It was 10:45 am on Inauguration Eve, I was sitting on my couch all alone in Nashville, the confirmation hearings were playing in the background, and I looked up to see an airplane flying in the sky on the upper right-hand corner of my tv. He was headed to Washington, in a plane that didn’t have his name in big letters on the side. I wasn’t sure if it was Airforce One or not, but I immediately turned off the television and sat in silence.
All week I have been torn and anxious about tomorrow, I’ve watched every farewell speech Obama gave with tears in my eyes. It was as if my parents were breaking up and I wasn’t ready. Then he gave his final press conference, and he said: “We’re going to be OK.” When things are upside down in my life, I tend to chant to myself “You’re going to be OK,” “everything will be all right.” Now here was my President telling me and everyone like me, all my friends, my family members who feel the same way as I do, that “We’re going to be OK.”
It’s hard to believe that with living with the Obama family for eight years and the grace and dignity that we were going to have a President that is uncultured, insensitive and crude. We are going from a First Family who had a playground on the front lawn of the White House to a First Family who isn’t even going to live in the White House, and I’m not even sure how to feel at this moment. My emotions range from “I’m going to sit back and watch it all burn” to “I have got to mail in my CIT-0002 so I can become a Canadian” to “We’re going to be OK.”
I love the pomp and circumstance of inauguration day. I love the tradition of it all. I love the parade; I love seeing what the incoming First Lady decided to wear, I love seeing all the past Presidents in the background. I love the story of the Bible the incoming President picked; I love watching the outgoing First Family getting on Marine One and flying over Washington DC. I feel the most American on Inauguration Day, but today on Inauguration Eve I don’t know what to feel. There are things like the “Silent Inauguration” where people are boycotting watching it and going for a walk, or meditating or doing yoga.

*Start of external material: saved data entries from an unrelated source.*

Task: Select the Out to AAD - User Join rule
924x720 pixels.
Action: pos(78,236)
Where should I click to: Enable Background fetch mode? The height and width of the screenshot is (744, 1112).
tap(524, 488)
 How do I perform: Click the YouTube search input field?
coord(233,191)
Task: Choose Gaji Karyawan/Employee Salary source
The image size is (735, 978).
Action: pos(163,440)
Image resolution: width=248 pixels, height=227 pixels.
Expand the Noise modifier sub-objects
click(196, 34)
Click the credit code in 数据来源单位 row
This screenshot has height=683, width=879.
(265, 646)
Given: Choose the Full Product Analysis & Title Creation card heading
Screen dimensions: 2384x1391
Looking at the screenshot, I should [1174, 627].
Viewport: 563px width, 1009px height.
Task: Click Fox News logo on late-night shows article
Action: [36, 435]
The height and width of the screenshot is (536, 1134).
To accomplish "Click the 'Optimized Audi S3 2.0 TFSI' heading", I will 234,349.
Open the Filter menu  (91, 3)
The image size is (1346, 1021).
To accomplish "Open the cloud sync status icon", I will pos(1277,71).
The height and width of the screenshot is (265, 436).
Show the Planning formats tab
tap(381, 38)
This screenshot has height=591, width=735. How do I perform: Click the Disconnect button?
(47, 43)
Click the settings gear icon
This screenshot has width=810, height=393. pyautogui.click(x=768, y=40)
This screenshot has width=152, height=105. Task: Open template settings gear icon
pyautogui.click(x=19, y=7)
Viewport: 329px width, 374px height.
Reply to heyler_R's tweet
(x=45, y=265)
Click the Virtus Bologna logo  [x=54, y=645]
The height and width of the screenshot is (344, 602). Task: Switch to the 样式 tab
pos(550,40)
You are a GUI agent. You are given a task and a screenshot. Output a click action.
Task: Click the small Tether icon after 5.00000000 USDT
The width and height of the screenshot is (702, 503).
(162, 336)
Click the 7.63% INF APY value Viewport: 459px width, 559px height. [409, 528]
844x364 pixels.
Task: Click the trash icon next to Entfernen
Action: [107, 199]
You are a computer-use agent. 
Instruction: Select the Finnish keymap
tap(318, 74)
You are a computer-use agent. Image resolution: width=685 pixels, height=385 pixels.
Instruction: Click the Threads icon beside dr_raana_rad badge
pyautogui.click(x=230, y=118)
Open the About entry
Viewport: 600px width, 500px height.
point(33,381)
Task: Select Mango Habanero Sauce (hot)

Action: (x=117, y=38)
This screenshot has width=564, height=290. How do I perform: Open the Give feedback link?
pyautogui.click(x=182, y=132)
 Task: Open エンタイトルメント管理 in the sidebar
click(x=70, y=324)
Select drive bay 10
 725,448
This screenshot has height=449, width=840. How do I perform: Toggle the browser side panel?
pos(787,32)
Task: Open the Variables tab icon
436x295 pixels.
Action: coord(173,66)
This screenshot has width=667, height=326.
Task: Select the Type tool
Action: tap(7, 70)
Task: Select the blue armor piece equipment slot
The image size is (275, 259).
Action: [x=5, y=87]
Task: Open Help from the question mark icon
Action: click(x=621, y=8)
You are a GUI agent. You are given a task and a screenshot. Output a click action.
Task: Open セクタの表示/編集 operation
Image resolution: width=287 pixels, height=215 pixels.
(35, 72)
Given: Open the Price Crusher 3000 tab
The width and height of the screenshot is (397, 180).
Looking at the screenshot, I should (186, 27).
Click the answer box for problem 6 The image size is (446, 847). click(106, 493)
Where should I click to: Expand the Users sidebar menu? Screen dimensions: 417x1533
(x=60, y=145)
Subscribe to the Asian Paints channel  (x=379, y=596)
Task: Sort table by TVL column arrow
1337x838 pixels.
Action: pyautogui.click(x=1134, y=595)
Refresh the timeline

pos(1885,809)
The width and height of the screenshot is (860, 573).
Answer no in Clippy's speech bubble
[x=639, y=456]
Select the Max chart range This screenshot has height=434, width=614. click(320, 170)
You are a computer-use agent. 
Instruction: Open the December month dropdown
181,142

But I can’t still my mind on a regular day enough to meditate, I’m not bendy enough on a regular day to do yoga and it is supposed to pour down rain tomorrow in Nashville and I don’t like walking in the rain.
So I am probably going to watch the Inauguration tomorrow with a box of tissues, my CIT-0002 on my lap and my husband sitting next to me with is noise canceling headphones on and chant over and over to myself “We’re going to be OK,” because what other options do we have?
Then on Saturday morning, I am going to gather my husband, my daughter and her boyfriend and I am going to March on Nashville. I am going to march because I need to be surrounded by people who feel the same way as I do, who are hopeful that if we band together, we will make a difference, who want to march forward and not backward. Who believe people are good no matter their color, who they choose to love or how they identify. I want to surround myself with love and acceptance and hope because if we don’t have those things, we will NOT be OK.
I no longer want to carry around with me the sadness that the early hours of November 8th brought. I no longer want to look at the people who voted for this incoming President sideways. I want all the hope and optimism that 2008 brought to America. I want to believe, that we are going to be OK, but don’t be fooled, I’m not throwing away that Application to become a Canadian citizen just yet.
So to all my friends and the few family members that felt the same sadness, I felt in the wee early morning hours of November 8th, surround yourselves with love this weekend, surround yourselves with hope this weekend, surround yourselves with peace this weekend. Know that this weekend I will be thinking of all of you and together “We’re going to be OK.”